Description
The function performs fast K-Means clustering algorithm and returns cluster
means and averages. Specifically, the rows associated with positive cluster
IDs in output contain the average values of each of the clustered columns
along with the count for each cluster ID. The rows associated with negative
cluster IDs contain the variance of each of the clustered columns for each
cluster ID.
Note:
This function is applicable only on columns containing numeric data.
Usage
td_kmeans_valib(data, columns, centers, ...)
Arguments
data |
Required Argument. |
columns |
Required Argument.
Types: character OR vector of Strings (character) |
centers |
Required Argument. |
... |
Specifies other arguments supported by the function as described in the 'Other Arguments' section. |
Value
Function returns an object of class "td_kmeans_valib"
which is a named list containing object of class "tbl_teradata".
Named list member can be referenced directly with the "$" operator
using name: result.
Other Arguments
exclude.columns
Optional Argument.
Specifies the name(s) of the column(s) to exclude from the
clustering analysis.
If 'all' or 'allnumeric' is used in the "columns" argument,
this argument can be used to exclude specific columns from the
analysis.
Types: character OR vector of Strings (character)
centroids.data
Optional Argument.
Specifies the tbl_teradata containing
clustering output, which is used as initial value
for clustering algorithm, instead of using random
values. If this argument is not specified or NULL,
the function starts with random values.
Note:
If the argument "centroids.data" is specified, then "centroids.data" tbl_teradata object is overwritten by the result tbl_teradata of kmeansObj.
Types: tbl_teradata
max.iter
Optional Argument.
Specifies the maximum number of iterations to perform
during clustering.
Default Value: 50
Types: integer
operator.database
Optional Argument.
Specifies the database where the table operators
called by Vantage Analytic Library reside. If not
specified, the library searches the standard
search path for table operators, including the
current database.
Types: character
threshold
Optional Argument.
Specifies the value which determines if the algorithm
has converged based on how much the cluster centroids
change from one iteration to the next.
Default Value: 0.001
Types: numeric
Examples
# Notes:
# 1. To execute Vantage Analytic Library functions, set option
# 'val.install.location' to the database name where Vantage analytic
# library functions are installed.
# 2. Datasets used in these examples can be loaded using Vantage Analytic
# Library installer.
# Set the option 'val.install.location'.
options(val.install.location = "SYSLIB")
# Get remote data source connection.
con <- td_get_context()$connection
# Create an object of class "tbl_teradata".

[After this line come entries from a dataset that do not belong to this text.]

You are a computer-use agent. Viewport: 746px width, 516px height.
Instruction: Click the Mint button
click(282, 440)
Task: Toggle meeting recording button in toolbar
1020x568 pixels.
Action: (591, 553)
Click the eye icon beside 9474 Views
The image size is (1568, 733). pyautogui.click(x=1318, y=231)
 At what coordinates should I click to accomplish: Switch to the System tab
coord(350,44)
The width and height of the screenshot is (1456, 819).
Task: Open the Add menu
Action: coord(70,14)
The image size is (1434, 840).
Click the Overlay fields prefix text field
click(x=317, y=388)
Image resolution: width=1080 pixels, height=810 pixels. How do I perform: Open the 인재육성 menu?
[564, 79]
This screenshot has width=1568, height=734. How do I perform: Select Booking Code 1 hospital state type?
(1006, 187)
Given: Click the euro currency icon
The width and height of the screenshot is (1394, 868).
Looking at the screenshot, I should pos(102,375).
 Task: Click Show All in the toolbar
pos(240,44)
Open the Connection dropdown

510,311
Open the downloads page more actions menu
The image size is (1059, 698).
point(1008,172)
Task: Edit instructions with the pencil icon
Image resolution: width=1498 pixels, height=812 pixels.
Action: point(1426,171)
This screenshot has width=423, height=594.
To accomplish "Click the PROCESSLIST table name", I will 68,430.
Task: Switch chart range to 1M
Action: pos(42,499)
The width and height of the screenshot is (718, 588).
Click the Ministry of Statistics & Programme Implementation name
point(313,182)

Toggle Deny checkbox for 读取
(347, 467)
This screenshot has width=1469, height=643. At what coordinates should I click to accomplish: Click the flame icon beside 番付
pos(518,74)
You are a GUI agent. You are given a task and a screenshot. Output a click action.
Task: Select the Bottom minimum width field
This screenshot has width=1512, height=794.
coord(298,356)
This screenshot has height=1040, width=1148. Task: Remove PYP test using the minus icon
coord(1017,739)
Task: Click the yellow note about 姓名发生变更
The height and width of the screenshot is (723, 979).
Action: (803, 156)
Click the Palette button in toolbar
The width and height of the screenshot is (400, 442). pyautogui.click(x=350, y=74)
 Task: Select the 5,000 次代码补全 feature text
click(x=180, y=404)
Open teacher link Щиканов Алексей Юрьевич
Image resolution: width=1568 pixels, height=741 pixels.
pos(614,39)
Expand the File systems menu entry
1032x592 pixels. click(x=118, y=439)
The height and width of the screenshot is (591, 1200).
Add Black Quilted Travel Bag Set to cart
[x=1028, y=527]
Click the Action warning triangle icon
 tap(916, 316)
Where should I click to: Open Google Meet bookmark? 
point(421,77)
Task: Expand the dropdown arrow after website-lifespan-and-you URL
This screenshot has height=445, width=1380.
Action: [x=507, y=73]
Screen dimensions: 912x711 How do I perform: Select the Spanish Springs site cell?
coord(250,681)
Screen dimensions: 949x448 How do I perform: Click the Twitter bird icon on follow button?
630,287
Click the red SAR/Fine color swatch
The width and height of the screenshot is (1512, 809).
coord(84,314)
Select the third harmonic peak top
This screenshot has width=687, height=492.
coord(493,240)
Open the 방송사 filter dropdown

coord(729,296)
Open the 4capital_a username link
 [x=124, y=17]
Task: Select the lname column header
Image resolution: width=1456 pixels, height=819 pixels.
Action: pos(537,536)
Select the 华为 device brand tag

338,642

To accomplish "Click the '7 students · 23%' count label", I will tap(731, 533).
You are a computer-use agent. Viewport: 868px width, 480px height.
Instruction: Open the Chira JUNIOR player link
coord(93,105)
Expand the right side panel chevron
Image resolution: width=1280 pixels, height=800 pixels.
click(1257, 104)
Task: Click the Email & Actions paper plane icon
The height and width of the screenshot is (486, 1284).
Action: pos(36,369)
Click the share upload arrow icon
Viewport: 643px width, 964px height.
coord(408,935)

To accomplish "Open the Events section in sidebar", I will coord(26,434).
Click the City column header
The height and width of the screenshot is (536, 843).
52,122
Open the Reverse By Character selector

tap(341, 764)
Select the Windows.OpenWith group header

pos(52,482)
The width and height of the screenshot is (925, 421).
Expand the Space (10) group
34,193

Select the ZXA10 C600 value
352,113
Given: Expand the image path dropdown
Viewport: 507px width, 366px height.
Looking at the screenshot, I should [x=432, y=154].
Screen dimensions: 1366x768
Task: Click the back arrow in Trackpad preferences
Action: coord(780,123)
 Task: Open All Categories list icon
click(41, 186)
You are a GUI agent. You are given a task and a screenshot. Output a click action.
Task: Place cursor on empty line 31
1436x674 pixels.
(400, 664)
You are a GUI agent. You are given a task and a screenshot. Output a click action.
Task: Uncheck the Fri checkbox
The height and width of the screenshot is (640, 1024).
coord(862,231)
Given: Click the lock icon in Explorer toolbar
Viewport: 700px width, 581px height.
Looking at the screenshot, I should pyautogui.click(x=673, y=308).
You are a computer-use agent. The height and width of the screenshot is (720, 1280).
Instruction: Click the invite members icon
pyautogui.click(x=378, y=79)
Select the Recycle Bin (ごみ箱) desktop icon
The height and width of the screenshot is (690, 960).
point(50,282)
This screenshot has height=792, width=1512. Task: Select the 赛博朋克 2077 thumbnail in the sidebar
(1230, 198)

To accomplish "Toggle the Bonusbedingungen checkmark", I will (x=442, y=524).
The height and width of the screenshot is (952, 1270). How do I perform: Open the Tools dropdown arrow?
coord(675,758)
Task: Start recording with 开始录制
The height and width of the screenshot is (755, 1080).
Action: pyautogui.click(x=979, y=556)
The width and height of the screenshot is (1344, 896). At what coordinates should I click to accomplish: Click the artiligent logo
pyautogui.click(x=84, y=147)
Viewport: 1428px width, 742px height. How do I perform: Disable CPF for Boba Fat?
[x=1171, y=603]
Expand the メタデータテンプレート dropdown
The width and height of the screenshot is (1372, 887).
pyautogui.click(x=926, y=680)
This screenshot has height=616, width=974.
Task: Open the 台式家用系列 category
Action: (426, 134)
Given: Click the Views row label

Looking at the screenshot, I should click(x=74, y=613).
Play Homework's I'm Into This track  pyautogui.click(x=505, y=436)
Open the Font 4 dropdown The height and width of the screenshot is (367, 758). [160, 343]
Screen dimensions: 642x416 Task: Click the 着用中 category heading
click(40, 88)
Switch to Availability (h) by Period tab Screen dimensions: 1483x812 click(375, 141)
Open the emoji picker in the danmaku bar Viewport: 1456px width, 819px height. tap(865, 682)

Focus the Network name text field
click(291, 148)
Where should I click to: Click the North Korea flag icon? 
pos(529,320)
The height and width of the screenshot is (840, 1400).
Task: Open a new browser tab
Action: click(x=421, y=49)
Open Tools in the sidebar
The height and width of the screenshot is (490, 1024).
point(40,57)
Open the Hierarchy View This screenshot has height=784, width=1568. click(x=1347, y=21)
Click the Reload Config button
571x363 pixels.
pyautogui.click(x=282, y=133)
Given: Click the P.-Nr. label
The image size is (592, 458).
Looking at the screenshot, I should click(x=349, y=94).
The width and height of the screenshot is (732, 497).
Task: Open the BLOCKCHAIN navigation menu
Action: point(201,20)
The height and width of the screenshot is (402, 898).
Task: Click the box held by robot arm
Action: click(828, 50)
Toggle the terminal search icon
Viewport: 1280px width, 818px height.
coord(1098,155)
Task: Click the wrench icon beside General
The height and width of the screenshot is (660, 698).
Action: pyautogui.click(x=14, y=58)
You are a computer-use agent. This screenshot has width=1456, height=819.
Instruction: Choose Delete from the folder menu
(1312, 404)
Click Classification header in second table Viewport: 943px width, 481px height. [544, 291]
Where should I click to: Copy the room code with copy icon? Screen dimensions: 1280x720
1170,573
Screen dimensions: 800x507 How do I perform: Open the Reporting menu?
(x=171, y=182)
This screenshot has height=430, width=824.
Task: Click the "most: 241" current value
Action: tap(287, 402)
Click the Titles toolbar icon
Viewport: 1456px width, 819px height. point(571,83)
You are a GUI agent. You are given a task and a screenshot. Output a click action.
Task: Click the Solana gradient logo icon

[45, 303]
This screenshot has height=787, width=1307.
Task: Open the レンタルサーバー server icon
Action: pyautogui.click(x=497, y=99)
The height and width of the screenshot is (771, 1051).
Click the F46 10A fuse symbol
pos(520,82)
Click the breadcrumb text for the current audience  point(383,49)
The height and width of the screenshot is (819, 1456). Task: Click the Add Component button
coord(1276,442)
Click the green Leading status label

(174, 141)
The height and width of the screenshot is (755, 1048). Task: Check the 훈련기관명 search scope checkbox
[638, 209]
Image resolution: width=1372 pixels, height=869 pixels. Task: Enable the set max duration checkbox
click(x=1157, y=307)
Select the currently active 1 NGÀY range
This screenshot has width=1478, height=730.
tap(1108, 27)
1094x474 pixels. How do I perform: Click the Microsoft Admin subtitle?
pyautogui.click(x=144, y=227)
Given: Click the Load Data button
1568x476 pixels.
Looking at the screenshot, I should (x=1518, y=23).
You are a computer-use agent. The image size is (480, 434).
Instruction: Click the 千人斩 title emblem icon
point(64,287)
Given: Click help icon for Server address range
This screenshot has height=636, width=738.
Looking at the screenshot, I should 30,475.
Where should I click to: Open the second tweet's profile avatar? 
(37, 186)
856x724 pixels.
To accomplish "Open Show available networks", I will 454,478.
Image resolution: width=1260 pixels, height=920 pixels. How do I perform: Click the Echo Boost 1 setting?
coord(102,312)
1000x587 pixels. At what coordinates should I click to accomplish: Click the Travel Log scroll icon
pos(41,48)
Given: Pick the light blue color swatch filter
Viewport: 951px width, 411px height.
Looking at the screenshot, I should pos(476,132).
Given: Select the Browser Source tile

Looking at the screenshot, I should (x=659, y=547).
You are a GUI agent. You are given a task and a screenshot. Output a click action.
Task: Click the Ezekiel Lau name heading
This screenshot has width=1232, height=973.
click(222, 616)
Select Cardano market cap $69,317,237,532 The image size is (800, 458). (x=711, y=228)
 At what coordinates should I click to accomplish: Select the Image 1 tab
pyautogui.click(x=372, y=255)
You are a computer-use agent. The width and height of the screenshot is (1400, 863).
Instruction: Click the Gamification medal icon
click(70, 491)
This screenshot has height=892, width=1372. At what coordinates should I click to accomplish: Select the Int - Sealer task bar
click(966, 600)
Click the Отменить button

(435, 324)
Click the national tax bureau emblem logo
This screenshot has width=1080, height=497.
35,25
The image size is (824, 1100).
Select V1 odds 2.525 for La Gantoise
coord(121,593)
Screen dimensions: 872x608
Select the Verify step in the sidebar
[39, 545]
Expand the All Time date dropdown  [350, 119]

custanly <- tbl(con, "customer_analysis")
print(custanly)
# Example 1: Run KMeans clustering on the tbl_teradata 'customer_analysis'
# with initial random values. The function uses 'all' for "columns"
# argument and excludes all non-numeric columns.
obj <- td_kmeans_valib(data=custanly,
columns='all',
exclude.columns=c("cust_id", "gender", "marital_status",
"city_name", "state_code"),
centers=3)
# Print the results.
print(obj$result)
# Example 2: Run KMeans clustering on the tbl_teradata 'customer_analysis' with
# pre-existing result tbl_teradata in "centroids.data" argument.
obj <- td_kmeans_valib(data=custanly,
columns=c("avg_cc_bal", "avg_ck_bal", "avg_sv_bal"),
centers=3,
max.iter=5,
threshold=0.1)
# Use KMeans result tbl_teradata (from above step) in "centroids.data" argument.
obj1 <- td_kmeans_valib(data=custanly,
columns=c("avg_cc_bal", "avg_ck_bal", "avg_sv_bal"),
centers=3,
max.iter=5,
threshold=0.1,
centroids.data=obj$result)
# Print the results.
print(obj1$result)